Probably closest thing I've had is fish n chips. At least whatever the bastardized American version is lol. Seriously though, if most of the kitchen knife crime is domestic violence related, i cant imagine that blunting the tips would help much. I'd hate to think of what a woman would do next if she tried to stab you and it didnt work. I know a guy whose crazy wife stabbed him with a kitchen knife when he wouldnt put out when she wanted. That girl would've probably gone apesh$t and bludgeoned him to death if her stabbing was thwarted.
The point I was hinting at in the OP is that you don’t need a point to stab a person. Any knife-thin piece of metal could be forcefully thrust into a human body. Pointed knives can very easily be pressed into a torso with little force. No big swings or dramatic chambering required.

Removing pointed tips from knives would have no effect on reducing knife crimes.
 
The point I was hinting at in the OP is that you don’t need a point to stab a person. Any knife-thin piece of metal could be forcefully thrust into a human body. Pointed knives can very easily be pressed into a torso with little force. No big swings or dramatic chambering required.

Removing pointed tips from knives would have no effect on reducing knife crimes.
Knives are prohibited in prison too, guess where a large portion of stabbings happen? Drugs are likewise banned in prison, but hey guess what, lots of drugs there. Prohibition is the gateway to crime successes.
 
The point I was hinting at in the OP is that you don’t need a point to stab a person. Any knife-thin piece of metal could be forcefully thrust into a human body. Pointed knives can very easily be pressed into a torso with little force. No big swings or dramatic chambering required.

Removing pointed tips from knives would have no effect on reducing knife crimes.
It’s already illegal to stab people so where is the deterrent in a law prohibiting a common tool or implement? Screwdrivers work just fine for stabbing.
 
Knives are prohibited in prison too, guess where a large portion of stabbings happen? Drugs are likewise banned in prison, but hey guess what, lots of drugs there. Prohibition is the gateway to crime successes.
Don’t they use sharpened spoons? A shiv?
 
It’s already illegal to stab people so where is the deterrent in a law prohibiting a common tool or implement?
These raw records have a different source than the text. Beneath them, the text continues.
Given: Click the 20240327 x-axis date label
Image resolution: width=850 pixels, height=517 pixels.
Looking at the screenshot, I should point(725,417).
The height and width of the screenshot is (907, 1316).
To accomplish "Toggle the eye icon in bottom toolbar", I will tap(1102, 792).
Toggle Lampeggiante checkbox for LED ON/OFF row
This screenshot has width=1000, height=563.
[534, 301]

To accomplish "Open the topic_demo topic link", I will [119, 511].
Screwdrivers work just fine for stabbing.
I think if you carried a screwdriver in the U.K. without go reason, you might get in trouble with the rozzers, too.
 
I think if you carried a screwdriver in the U.K. without go reason, you might get in trouble with the rozzers, too.
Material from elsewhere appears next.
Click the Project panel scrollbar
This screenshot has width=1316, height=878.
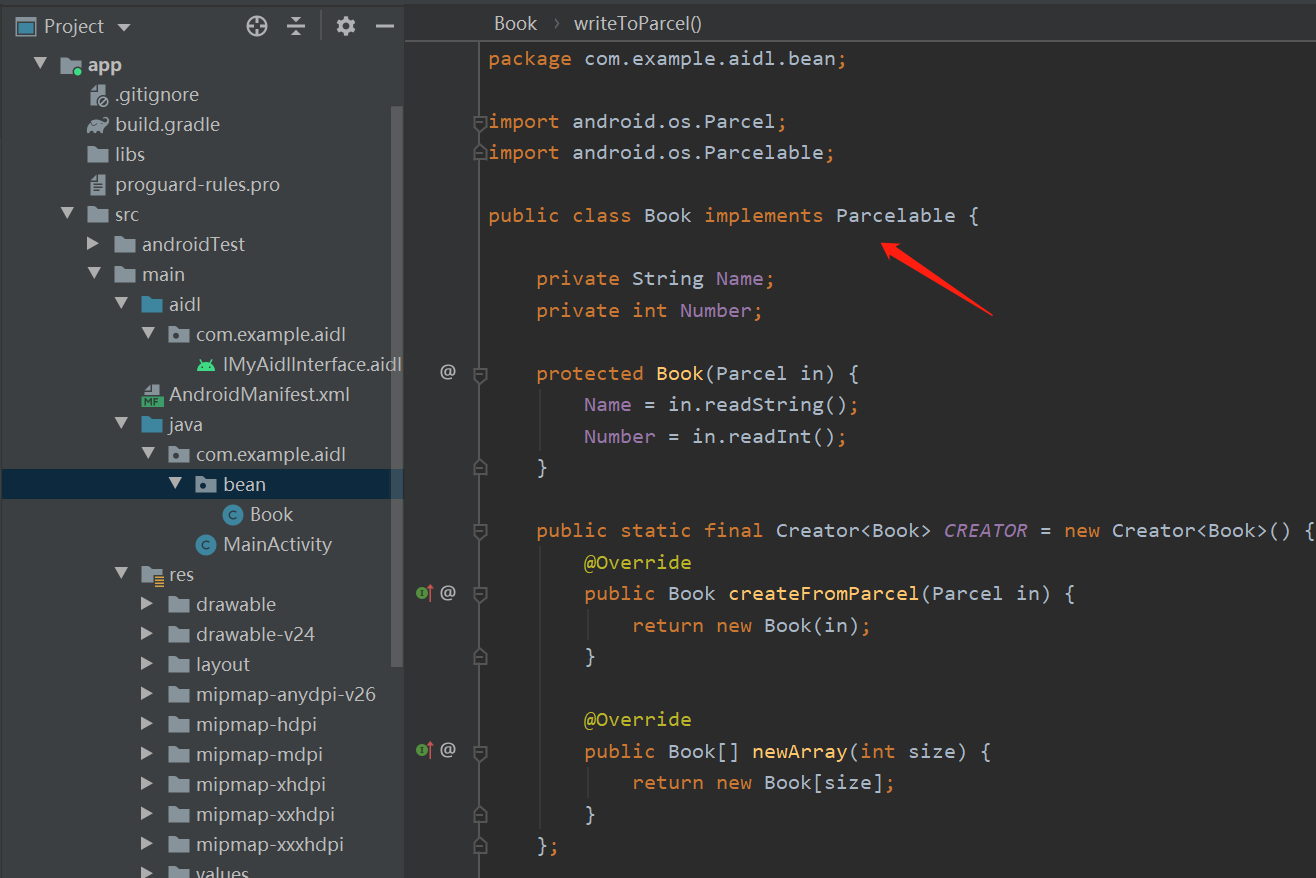tap(398, 380)
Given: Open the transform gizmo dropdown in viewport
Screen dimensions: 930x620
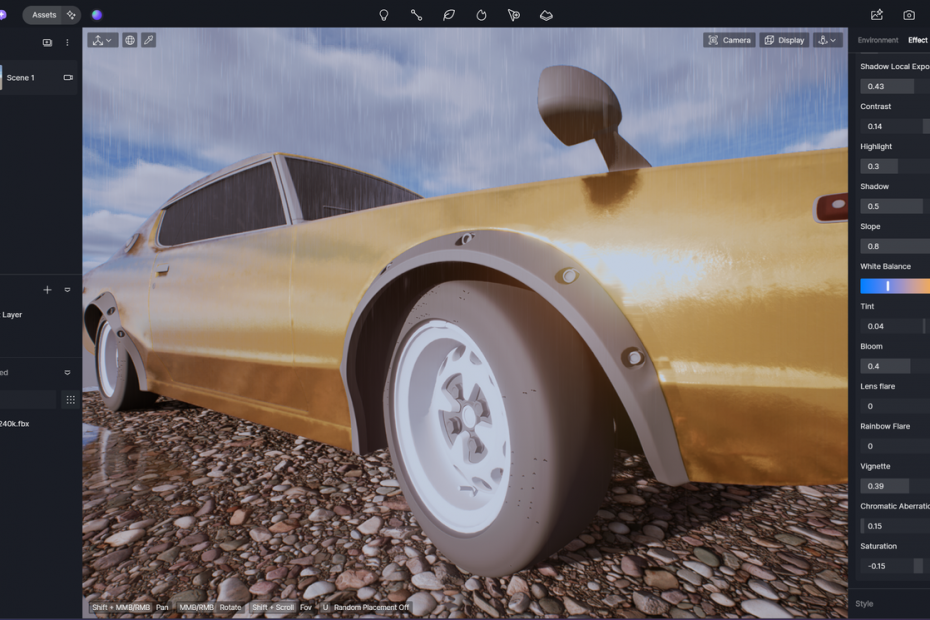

Do they just go about collaring innocent looking people and make them turn out their pockets? I’m angelic in affect, and possess morals as pure as the driven snow. 😁
 
The point I was hinting at in the OP is that you don’t need a point to stab a person. Any knife-thin piece of metal could be forcefully thrust into a human body. Pointed knives can very easily be pressed into a torso with little force. No big swings or dramatic chambering required.
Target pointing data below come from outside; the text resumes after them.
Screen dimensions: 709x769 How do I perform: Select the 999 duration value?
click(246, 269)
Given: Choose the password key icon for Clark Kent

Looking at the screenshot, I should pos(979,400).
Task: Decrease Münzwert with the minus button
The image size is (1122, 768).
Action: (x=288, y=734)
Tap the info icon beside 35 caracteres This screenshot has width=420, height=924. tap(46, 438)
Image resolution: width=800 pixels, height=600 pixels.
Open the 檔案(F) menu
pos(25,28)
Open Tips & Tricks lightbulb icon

Removing pointed tips from knives would have no effect on reducing knife crimes.
Well here you just ruined the nice daydream i was having of Mrs Habits stabbing me to no avail with a blunted kitchen knife. I was enjoying the imagined look of consternation on her face...😁
 
Well here you just ruined the nice daydream i was having of Mrs Habits stabbing me to no avail with a blunted kitchen knife. I was enjoying the imagined look of consternation on her face...😁
Once, over a decade ago, I was called into work late to assist in a craniotomy. The patient was sitting upright being jovial, talkative, and wearing a red plastic Solo cup perched rakishly askew on their head. Later, we revealed the handle of a serrated steak knife from under the cup. The story was that the patients cohabitant stabbed the patient because they had eaten the last piece of chicken. The knife hit the suture line in the skull and was buried to the hilt. The knife was removed and the bleeding stopped and dura repaired. The patient survived and had no issues as a result. The tip of that knife was mostly blunt, I was amazed that such a flimsy knife went through the skull. I would think it far more likely that the blade would break or scythe off the curve of the skull.